November 03, 2021
NZD/USD: Kiwi pair seems to ignore strong New Zealand jobs data for the third quarter, trying to recover near a two-week low around 0.7100 level. NZD/USD showed the biggest drop for the last five weeks before the bears took a breather during the early morning session in Asia. Earlier in the day, the Reserve Bank of New Zealand reported that they expect banks to be more cautious about high debt-to-income loans given the risks of rising interest rates and the economic outlook. Looking forward, the pre-Fed calm session could challenge kiwi traders, but monthly releases of the US ADP Employment Change and ISM Services PMI may lead to intraday volatility.

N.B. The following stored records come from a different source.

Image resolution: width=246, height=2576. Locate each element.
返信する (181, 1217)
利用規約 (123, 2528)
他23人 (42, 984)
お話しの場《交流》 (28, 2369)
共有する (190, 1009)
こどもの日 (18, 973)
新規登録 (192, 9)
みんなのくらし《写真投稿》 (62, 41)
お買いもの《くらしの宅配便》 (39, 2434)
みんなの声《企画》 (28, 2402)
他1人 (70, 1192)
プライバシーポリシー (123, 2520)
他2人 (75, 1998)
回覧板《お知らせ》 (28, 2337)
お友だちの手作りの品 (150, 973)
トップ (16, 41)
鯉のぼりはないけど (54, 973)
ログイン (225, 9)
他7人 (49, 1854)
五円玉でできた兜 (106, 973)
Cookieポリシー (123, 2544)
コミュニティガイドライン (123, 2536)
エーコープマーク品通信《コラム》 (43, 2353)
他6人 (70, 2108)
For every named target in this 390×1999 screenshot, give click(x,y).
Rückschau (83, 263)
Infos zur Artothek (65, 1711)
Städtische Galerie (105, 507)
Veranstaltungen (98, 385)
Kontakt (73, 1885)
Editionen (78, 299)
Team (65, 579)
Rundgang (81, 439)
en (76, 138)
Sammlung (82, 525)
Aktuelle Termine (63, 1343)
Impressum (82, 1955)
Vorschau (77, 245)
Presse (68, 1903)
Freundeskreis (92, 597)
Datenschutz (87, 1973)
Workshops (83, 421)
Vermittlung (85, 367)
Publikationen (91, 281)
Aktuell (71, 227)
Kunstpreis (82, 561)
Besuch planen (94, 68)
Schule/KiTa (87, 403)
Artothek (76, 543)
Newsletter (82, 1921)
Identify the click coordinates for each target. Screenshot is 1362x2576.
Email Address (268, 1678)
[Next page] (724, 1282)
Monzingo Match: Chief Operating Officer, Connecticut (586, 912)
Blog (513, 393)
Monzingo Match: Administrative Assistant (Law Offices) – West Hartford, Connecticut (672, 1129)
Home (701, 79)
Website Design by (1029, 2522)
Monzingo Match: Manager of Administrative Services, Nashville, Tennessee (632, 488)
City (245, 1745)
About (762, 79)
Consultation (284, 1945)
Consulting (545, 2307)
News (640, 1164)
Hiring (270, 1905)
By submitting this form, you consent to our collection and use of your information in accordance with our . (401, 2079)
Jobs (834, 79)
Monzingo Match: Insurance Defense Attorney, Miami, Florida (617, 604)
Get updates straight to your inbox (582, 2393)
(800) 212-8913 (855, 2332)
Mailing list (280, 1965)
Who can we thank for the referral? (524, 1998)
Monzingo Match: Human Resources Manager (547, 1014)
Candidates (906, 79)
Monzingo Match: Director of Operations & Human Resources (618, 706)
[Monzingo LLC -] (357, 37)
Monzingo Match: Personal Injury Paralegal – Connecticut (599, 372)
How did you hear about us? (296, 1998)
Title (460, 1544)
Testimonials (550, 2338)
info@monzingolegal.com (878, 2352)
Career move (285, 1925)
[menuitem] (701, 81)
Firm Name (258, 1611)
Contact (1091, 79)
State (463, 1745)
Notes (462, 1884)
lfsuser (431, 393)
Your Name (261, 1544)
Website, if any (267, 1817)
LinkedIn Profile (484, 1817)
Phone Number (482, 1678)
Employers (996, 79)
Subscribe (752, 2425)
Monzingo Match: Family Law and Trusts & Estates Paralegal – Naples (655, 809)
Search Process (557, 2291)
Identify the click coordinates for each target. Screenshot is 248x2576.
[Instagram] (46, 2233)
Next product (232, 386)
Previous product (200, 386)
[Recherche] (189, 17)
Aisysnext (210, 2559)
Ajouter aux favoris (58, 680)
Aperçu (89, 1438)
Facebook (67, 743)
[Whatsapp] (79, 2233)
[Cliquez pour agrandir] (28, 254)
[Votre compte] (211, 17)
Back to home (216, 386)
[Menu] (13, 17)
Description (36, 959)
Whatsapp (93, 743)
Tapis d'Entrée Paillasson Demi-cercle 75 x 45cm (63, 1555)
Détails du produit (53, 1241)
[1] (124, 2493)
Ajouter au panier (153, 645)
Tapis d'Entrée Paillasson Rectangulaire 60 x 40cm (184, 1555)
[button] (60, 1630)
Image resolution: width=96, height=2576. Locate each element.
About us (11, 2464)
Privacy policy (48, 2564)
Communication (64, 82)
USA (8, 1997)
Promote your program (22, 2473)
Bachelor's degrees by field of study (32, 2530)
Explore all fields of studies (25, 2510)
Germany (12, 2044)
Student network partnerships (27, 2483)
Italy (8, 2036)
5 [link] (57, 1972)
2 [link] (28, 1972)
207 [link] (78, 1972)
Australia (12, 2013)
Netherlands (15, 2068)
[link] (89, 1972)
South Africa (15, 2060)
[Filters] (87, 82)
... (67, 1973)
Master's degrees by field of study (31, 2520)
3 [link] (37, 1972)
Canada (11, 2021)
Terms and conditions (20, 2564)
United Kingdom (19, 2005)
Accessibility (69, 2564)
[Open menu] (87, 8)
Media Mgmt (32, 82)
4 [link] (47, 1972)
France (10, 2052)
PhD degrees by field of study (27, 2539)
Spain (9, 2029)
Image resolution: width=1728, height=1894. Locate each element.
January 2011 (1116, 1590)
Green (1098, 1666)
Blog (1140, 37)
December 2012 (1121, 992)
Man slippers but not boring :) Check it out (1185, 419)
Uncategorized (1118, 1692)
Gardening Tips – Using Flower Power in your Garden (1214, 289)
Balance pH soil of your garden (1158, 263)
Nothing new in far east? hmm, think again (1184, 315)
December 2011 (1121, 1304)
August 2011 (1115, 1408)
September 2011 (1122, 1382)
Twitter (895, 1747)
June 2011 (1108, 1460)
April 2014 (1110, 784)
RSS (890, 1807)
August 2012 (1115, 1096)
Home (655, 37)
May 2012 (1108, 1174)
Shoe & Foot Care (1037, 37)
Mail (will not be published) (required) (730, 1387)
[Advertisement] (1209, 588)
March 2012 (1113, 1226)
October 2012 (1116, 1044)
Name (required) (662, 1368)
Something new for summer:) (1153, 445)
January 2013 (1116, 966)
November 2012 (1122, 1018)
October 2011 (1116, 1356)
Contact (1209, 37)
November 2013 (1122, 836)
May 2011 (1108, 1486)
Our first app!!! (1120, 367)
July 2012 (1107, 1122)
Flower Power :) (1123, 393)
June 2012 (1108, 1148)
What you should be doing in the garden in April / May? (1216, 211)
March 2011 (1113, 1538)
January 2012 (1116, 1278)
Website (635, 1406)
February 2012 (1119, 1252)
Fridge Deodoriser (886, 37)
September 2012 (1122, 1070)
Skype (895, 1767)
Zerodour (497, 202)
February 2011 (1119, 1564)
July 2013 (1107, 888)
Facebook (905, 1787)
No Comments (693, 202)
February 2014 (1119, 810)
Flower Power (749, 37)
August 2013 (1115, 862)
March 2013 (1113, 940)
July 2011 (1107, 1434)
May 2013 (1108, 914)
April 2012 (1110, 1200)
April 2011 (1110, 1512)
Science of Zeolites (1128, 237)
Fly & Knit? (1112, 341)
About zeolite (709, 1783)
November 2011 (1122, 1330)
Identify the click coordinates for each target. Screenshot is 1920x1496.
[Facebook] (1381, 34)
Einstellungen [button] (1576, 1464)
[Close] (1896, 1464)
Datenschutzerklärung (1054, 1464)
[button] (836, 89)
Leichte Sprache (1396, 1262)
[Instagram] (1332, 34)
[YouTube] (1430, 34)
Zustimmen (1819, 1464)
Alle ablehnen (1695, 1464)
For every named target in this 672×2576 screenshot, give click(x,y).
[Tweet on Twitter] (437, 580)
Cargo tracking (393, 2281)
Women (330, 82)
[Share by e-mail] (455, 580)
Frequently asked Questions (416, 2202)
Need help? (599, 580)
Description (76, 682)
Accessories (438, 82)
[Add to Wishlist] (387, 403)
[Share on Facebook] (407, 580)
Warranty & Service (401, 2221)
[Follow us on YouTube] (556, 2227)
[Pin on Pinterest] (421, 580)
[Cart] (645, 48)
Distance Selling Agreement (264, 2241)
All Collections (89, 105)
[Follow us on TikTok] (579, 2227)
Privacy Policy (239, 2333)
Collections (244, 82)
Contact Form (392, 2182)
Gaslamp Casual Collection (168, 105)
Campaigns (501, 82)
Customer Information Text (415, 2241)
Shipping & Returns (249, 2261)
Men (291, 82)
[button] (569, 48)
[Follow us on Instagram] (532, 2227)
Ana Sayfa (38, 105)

GBP/USD: GBP/USD is under pressure, having shown a sharp decline for the third day in a row, while bears are trying to push the market, staying close to a three-week low. Central banks are the focus for the week. It’s not yet clear whether the Bank of England will be raising interest rates and whether the US Federal Reserve will start tapering this month. US data is also in the spotlight this week. Judging by last month’s employment report, which was better than expected, the upcoming Nonfarm Payrolls data scheduled to be released on Friday is also expected to be positive. Extreme market volatility can be observed depending on the outcome.
S&P500: Yesterday was another day of growth for US equity markets, with all three major US indices refreshing their closing levels; the key S&P 500 index gained 0.4%. Strong earnings have supported US equity markets in recent weeks despite expectations for interest rate hikes by most of the major central banks in 2022. Those are driven by significant inflationary risks due to higher energy prices and further evidence that it might take some time to handle the issue of supply chain disruptions and shortages. This week, equity investors will be tested by the ongoing hawkish shift in global central bank policies as the Fed and the BoE announce their monetary policy decisions on Wednesday and Thursday, respectively.